* Exercise description: Change "dropdown" to "menu" in the lines from the one containing "Task: Open help for 검정력(1-β)" through the one containing "Click the blue Help", inclusive. Reproduce only those lines, leaving everything else in them unaltered.

(Entries on target coordinates)
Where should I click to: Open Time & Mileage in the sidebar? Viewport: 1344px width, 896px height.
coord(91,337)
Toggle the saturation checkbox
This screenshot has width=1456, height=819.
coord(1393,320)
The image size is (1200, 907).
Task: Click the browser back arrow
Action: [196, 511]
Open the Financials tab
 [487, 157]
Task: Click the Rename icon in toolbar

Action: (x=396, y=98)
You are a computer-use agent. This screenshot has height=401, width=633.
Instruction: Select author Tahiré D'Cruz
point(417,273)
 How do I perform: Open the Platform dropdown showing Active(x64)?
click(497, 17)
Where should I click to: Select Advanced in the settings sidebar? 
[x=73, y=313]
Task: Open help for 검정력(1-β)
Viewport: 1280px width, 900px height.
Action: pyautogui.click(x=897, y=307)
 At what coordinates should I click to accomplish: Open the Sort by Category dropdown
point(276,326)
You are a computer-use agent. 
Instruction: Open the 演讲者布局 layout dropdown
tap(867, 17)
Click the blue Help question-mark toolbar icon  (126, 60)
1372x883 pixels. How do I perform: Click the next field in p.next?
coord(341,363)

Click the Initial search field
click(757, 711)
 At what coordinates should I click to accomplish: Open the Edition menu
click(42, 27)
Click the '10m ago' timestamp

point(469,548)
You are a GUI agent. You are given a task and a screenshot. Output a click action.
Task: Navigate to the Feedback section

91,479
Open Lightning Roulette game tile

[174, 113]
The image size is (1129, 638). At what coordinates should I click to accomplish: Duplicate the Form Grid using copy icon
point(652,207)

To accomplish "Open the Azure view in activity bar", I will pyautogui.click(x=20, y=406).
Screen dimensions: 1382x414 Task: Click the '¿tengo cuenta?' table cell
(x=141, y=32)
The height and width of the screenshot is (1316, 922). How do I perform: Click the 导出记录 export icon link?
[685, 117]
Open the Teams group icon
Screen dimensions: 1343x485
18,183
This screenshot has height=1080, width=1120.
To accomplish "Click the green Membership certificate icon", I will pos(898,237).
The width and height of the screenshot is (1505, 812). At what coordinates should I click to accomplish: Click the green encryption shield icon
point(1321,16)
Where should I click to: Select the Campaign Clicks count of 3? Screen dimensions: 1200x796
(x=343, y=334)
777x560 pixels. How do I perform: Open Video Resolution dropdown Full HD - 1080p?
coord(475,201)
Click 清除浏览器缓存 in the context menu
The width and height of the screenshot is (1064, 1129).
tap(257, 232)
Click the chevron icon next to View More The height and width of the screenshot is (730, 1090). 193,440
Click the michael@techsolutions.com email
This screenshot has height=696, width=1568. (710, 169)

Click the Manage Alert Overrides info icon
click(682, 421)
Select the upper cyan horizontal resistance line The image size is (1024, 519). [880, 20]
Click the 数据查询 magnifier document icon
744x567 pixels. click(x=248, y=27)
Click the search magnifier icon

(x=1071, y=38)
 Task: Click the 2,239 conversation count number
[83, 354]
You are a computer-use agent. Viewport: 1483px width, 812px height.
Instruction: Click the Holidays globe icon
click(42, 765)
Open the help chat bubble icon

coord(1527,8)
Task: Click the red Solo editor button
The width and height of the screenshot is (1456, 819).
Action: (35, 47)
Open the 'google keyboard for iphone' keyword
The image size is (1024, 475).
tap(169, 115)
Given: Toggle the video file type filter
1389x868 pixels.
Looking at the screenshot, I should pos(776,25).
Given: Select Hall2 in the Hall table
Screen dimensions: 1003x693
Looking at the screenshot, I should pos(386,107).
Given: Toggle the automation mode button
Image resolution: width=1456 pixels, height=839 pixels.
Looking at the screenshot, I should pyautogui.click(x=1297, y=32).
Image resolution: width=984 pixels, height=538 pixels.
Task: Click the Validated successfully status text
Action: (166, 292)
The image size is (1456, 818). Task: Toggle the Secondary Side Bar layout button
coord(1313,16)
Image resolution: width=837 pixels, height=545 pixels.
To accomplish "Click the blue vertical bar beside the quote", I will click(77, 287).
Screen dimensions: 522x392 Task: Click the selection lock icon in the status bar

* Solution below:
Task: Open help for 검정력(1-β)
Viewport: 1280px width, 900px height.
Action: pyautogui.click(x=897, y=307)
 At what coordinates should I click to accomplish: Open the Sort by Category menu
point(276,326)
You are a computer-use agent. 
Instruction: Open the 演讲者布局 layout menu
tap(867, 17)
Click the blue Help question-mark toolbar icon  (126, 60)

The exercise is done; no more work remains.